| ACTIVITY |
Pictures do not belong in the copy. Write out exactly the lines from the one containing "Where should I click to: Toggle" through the end of the data.
BEGIN DATA SECTION
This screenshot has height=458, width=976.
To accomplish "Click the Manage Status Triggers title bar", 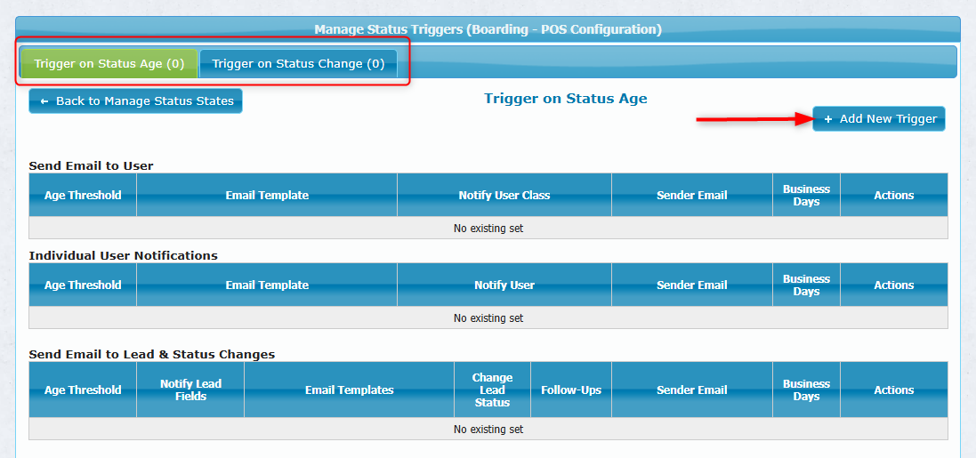I will click(x=488, y=29).

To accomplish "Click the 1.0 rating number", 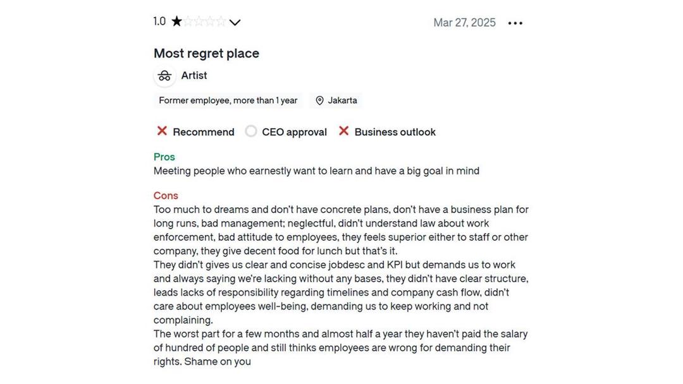I will pos(159,21).
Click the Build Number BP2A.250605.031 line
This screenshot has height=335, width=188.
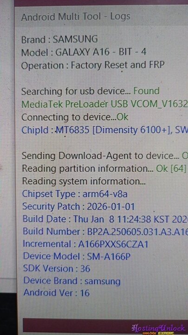[x=105, y=232]
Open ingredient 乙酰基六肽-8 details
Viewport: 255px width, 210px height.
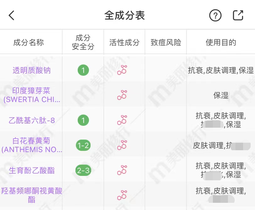pyautogui.click(x=32, y=120)
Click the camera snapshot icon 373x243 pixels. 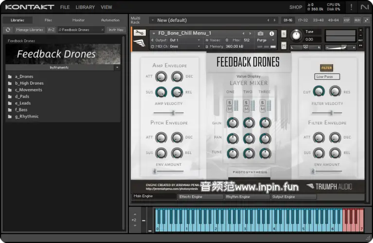[x=260, y=34]
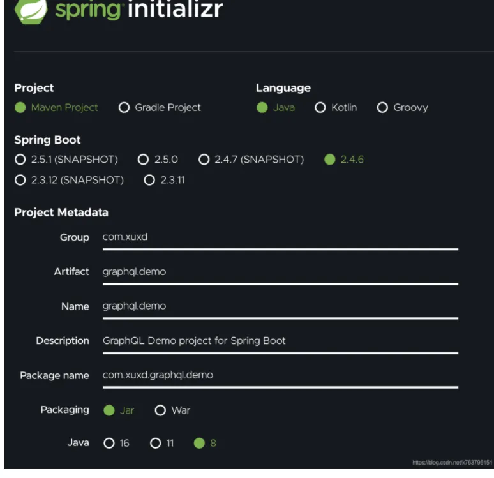Viewport: 494px width, 478px height.
Task: Edit the Description text field
Action: [280, 341]
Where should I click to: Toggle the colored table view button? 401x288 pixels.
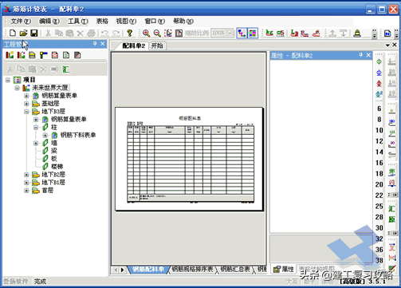click(253, 34)
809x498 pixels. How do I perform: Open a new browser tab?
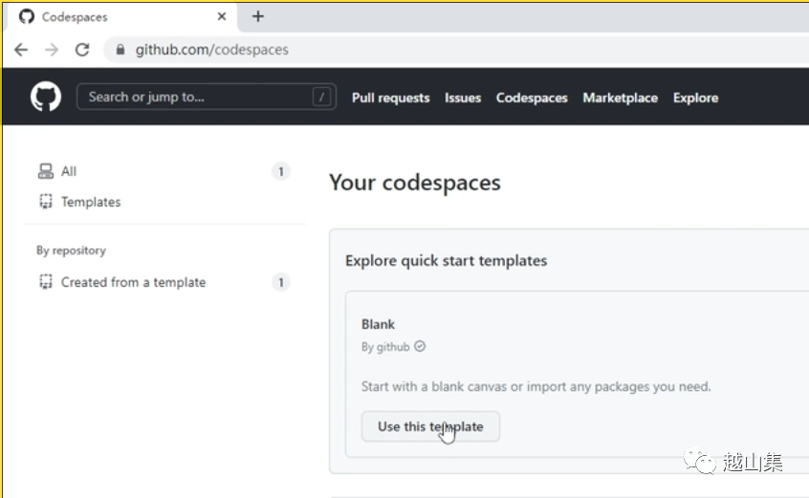pos(258,16)
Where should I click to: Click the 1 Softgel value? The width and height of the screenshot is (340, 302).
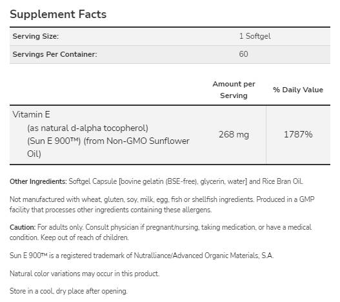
END DATA SECTION
| OUTPUT OF THE EXERCISE |
Where should I click to: Toggle the colored table view button? 401x288 pixels.
click(253, 34)
809x498 pixels. How do I perform: Open a new browser tab?
pos(258,16)
Where should I click to: Click the 1 Softgel value? The width and height of the screenshot is (340, 302).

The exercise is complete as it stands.